For 400 years prior to World War I, Palestine was controlled by the Ottoman Empire. Although the Turks generally allowed Jews to live in peace, by the late 19th century, the government of Palestine had grown inefficient and corrupt. And while they permitted the sale of land to Jews, these lands had been controlled by absentee landlords who had generally stripped their properties of their natural resources. Taxation was exorbitant. Local officials and Arab marauders often harassed Jewish settlers.

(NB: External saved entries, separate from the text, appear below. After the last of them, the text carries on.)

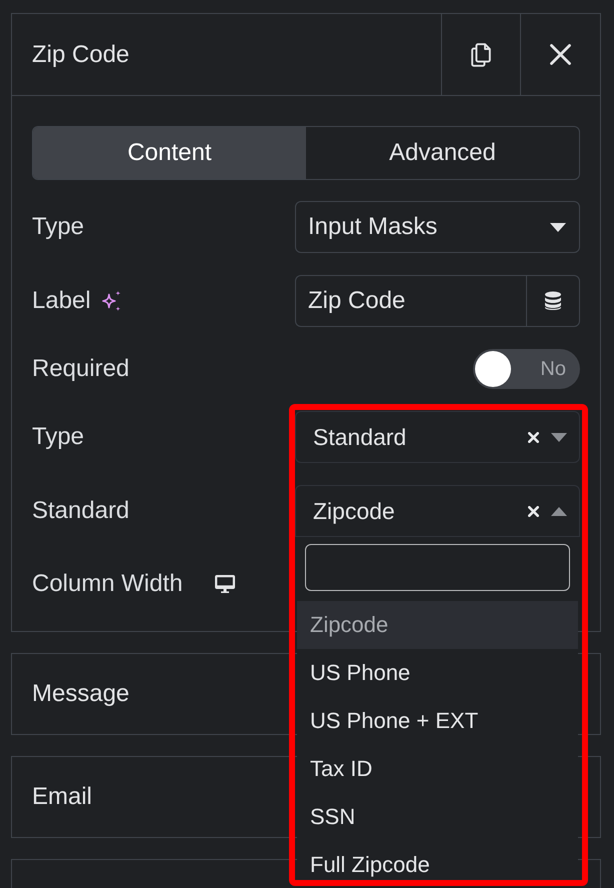 This screenshot has width=614, height=888. I want to click on panel-title: Zip Code, so click(80, 55).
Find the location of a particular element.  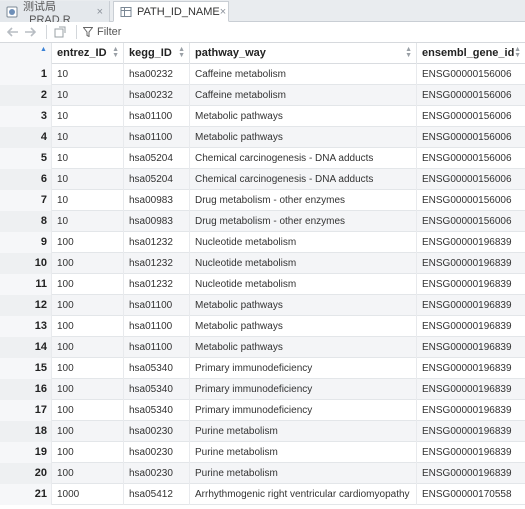

r-script-icon is located at coordinates (12, 12).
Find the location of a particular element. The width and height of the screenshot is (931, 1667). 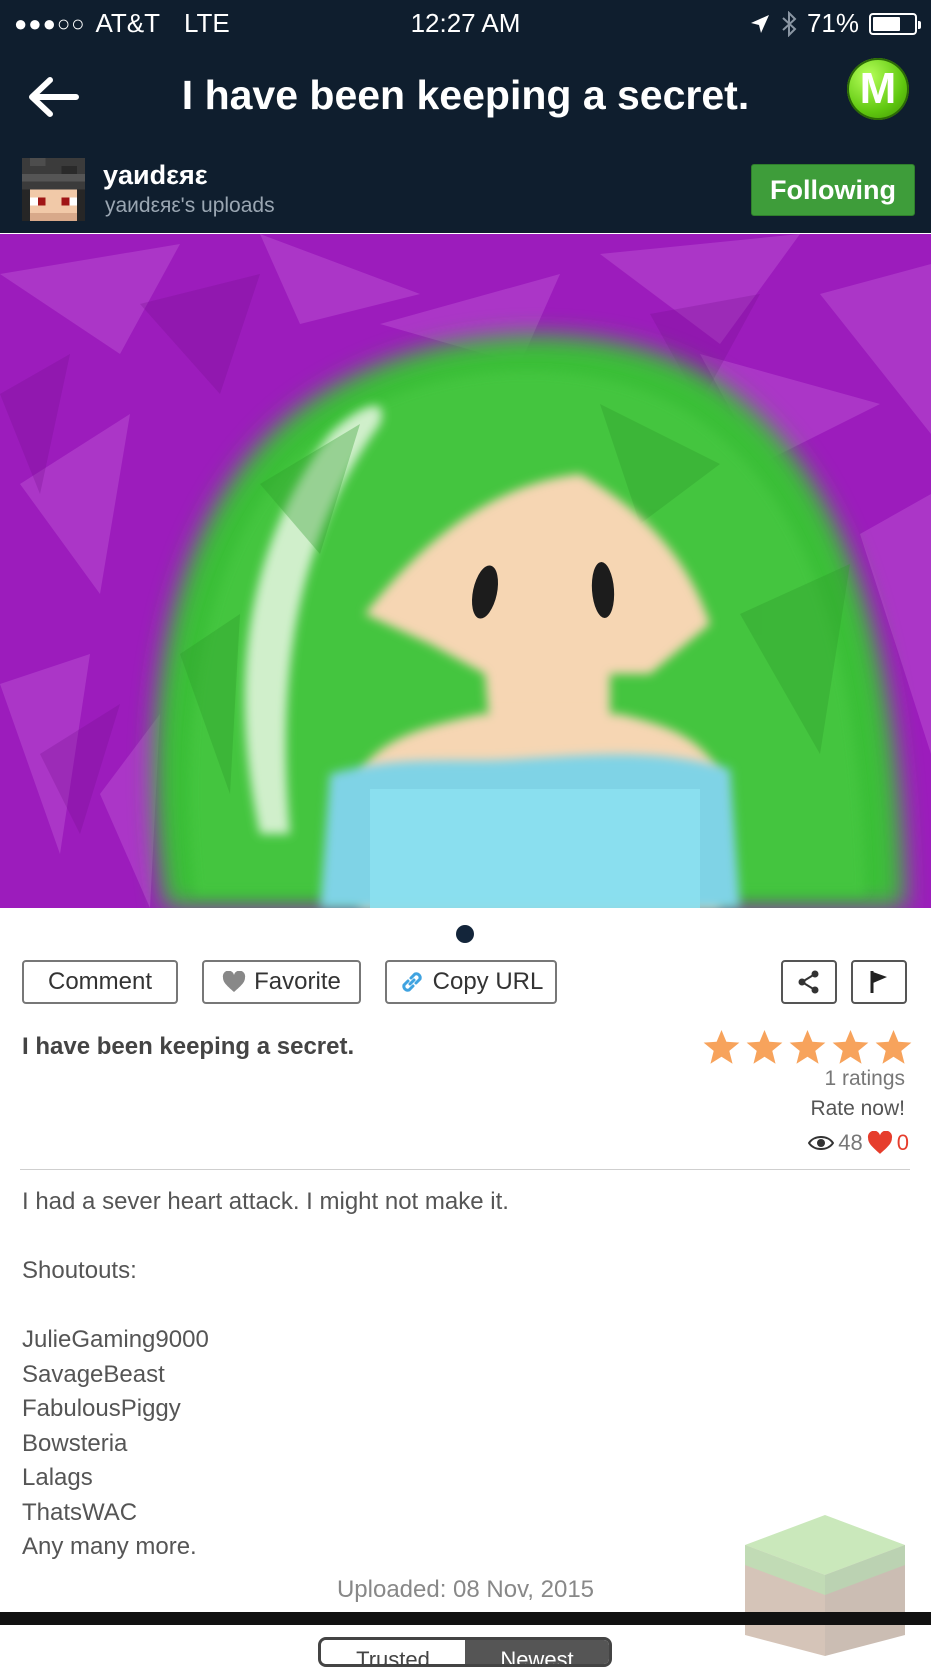

favorite-button: Favorite is located at coordinates (282, 982).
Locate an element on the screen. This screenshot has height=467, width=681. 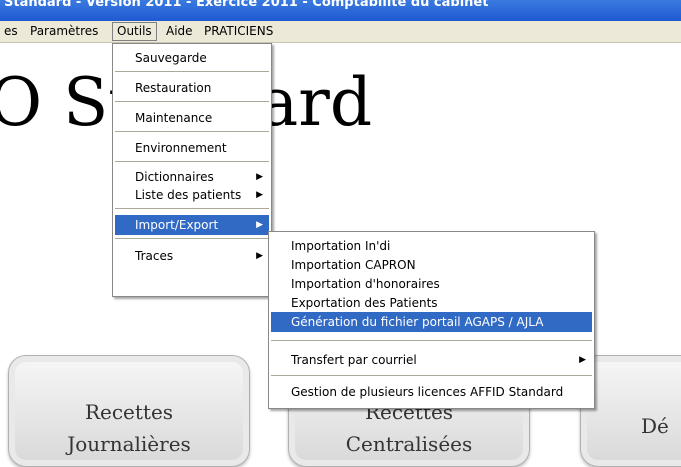
menu-item-traces: Traces ▶ is located at coordinates (192, 256).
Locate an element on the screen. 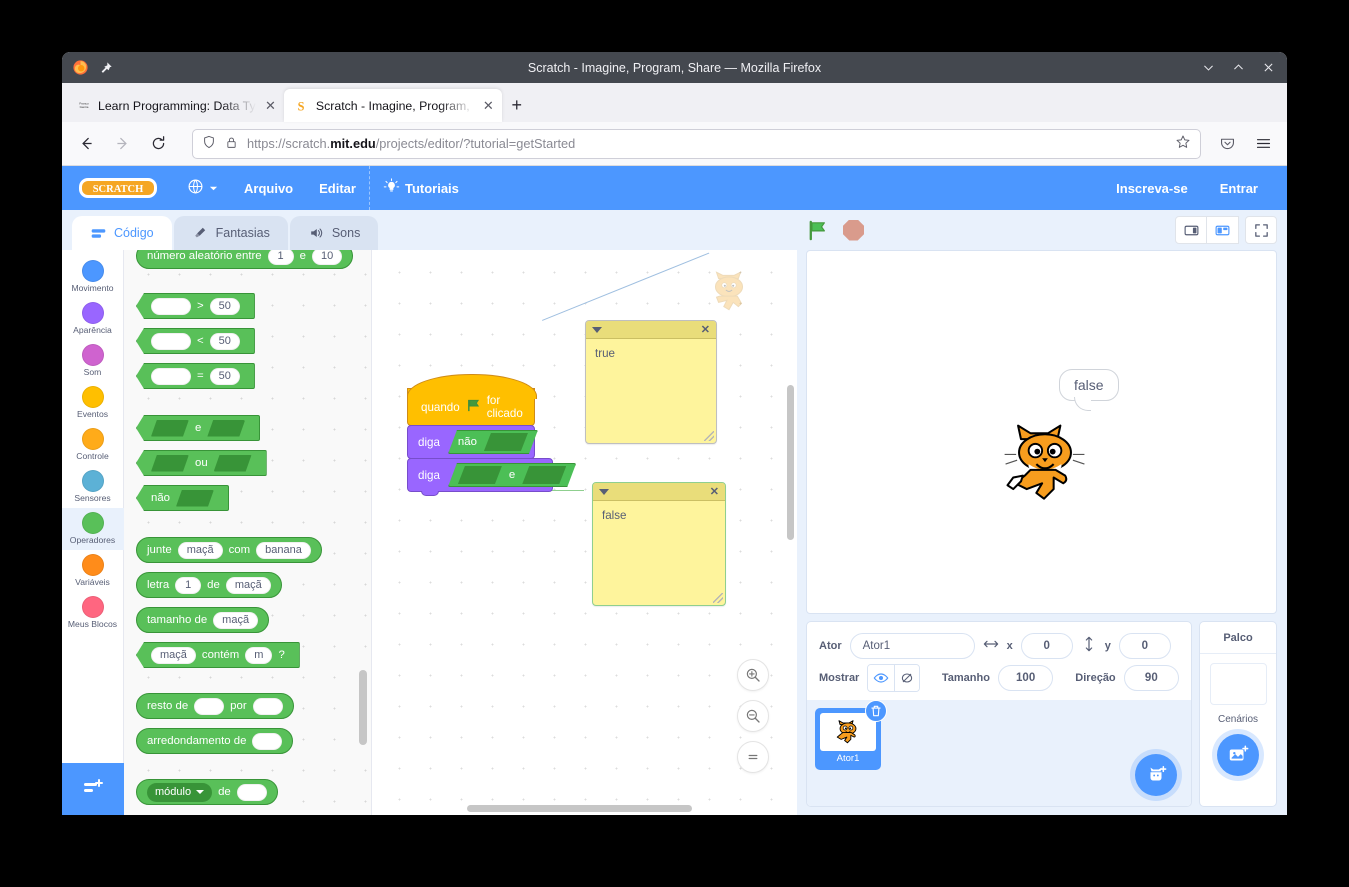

Since Great Britain had previously expressed support for Jewish settlement, the Jews of Palestine hoped for an allied victory. In Zichron Ya’akov, a small northern town, a few Jews did more than hope. Aaron Aaronson and his two sisters, Sarah and Rebecca, used Aaron’s position as a world-renown agronomist as a cover to run a spying operation known as NILI (Netzach Yisrael Lo Yeshaker, the Eternal One of Israel will not lie–I Samuel 15:29). Along with Avshalom Feinberg and Joseph Lishansky, and others, the Aaronsons traversed the country, supposedly gathering information on locust infestation.
At first, the British were not interested in the information supplied by NILI. By 1917, however, NILI was communicating with a British frigate anchored off shore using light signals. They later switched to homing pigeons, and this was their undoing.
In the Fall of 1917, one such pigeon took a rest stop on the roof of an Ottoman official’s home. The message’s code was broken, NILI headquarters in Zichron Ya’akov were raided, and the spies caught and tortured. Sarah Aaronson committed suicide in Turkish captivity. Only Aaron Aaronson escaped capture.
Their work, however, gave General Edmund Allenby the information he needed to strike from the south, through the desert, at Be’er Sheva, leading directly to British victory. The victory occurred just one month after the capture of the NILI operatives.